This work involves the four interrelated modes of analysis -- each of which provides a dimension of a sociogenic approach to human development, the life course, and aging. These are listed below, presented with examples of key ideas, related publications, and current research interests.
Structural - Cumulative advantage/disadvantage. Inequality among age peers systematically increases with age. Research on cumulative advantage seeks to identify the extent to which this pattern is due to the stratification of opportunity structures throughout the life course, beginning in childhood. As I noted in the paper (1987) that introduced this concept to the fields of life course and gerontology , this concept suggests that age is something that happens relationally -- between people, and not just organismically -- within them (2003a,1988a, 1988b). My current interests are in the study of these processes in relation to globalization (see 2003b, and Baars/Dannefer/Phillipson/Walker 2004).

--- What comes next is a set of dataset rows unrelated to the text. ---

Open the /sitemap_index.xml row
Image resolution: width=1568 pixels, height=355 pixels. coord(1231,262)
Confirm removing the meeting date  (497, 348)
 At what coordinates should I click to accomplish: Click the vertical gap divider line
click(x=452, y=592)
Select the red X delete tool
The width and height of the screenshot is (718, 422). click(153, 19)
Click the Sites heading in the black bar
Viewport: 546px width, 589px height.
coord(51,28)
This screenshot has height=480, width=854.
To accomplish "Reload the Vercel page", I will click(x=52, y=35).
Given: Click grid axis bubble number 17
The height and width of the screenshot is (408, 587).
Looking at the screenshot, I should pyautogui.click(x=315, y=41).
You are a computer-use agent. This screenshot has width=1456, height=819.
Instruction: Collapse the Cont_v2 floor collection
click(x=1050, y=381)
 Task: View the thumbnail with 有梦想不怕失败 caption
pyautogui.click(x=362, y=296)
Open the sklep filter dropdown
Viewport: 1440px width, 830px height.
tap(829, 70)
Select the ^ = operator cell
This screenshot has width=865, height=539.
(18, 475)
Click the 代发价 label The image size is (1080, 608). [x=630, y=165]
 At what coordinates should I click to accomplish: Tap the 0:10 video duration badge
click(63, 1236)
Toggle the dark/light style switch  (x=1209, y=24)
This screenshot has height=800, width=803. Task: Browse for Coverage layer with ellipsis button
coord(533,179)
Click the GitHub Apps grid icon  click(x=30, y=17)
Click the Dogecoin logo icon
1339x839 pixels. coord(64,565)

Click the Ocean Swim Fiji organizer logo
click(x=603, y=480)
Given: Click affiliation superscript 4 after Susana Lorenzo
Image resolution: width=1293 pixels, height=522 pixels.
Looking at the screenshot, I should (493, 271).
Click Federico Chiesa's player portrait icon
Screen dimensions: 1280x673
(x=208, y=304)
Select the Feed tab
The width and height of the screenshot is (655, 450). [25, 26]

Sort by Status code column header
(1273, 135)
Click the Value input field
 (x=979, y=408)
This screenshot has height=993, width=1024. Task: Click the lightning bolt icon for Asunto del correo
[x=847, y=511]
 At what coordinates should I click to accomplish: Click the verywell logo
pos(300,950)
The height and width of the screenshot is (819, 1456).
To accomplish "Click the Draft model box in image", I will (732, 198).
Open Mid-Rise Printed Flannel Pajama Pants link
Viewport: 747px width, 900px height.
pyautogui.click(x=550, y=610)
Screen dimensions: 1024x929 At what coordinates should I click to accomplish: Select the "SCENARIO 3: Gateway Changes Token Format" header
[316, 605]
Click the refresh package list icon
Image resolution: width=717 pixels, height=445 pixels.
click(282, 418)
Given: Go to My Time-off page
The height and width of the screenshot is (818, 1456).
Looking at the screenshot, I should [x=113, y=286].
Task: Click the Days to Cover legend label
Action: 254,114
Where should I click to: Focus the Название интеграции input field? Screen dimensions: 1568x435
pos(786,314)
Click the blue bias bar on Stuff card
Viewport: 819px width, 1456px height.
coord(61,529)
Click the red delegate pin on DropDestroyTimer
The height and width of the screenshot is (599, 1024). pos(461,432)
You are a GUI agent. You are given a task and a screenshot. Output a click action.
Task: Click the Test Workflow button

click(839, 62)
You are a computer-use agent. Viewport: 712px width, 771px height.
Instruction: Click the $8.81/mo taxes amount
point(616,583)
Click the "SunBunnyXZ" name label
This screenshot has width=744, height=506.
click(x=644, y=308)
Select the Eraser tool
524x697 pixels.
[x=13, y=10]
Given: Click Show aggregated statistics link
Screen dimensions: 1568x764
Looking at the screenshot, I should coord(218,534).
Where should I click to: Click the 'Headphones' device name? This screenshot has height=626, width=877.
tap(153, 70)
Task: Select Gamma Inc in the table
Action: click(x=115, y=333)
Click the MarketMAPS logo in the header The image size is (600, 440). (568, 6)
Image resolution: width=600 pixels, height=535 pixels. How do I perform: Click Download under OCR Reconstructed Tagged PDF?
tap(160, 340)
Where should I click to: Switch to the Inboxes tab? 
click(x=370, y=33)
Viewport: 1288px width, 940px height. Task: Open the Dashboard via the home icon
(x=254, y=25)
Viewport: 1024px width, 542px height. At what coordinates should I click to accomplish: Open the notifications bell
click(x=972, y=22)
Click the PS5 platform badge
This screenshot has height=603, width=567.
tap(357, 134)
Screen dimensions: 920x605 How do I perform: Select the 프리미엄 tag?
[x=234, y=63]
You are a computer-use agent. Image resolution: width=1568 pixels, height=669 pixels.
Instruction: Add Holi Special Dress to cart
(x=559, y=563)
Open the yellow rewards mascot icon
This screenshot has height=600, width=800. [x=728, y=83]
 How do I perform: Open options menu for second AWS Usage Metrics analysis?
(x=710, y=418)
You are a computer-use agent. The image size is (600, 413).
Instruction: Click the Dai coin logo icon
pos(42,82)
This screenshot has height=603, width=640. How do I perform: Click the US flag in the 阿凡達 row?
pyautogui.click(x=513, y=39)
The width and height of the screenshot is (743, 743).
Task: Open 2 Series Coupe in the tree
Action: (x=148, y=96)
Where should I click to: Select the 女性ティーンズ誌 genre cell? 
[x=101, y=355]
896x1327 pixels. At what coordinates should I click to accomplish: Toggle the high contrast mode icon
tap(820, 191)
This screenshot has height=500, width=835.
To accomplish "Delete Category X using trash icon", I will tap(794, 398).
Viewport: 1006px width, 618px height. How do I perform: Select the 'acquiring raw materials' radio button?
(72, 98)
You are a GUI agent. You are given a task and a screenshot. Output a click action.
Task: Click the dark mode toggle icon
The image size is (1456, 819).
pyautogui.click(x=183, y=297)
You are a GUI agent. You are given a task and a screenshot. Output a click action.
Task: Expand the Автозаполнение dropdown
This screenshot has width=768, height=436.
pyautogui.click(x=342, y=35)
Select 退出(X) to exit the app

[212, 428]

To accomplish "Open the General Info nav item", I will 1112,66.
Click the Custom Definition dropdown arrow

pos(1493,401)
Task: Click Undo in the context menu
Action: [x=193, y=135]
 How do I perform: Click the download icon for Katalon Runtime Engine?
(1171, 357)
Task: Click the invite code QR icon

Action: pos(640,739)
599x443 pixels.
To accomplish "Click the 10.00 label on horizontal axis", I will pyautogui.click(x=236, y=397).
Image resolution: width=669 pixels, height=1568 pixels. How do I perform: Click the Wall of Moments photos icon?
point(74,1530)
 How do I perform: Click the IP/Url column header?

Hermeneutic - Social Construction of Self and Aging. The hermeneutic mode refers to the central role of cultural knowledge in defining experience and in constituting personhood, which entails the internalization of cultural belief systems. Cultural belief systems typically include beliefs about aging, as manifested in socially accepted "age norms". In late modern societies, such beliefs include the normalization of age segregation, which is a widely accepted but humanly destructive social practice. I am currently working on a book on age segregation with my colleagues Gunhild Hagestad and Peter Uhlenberg.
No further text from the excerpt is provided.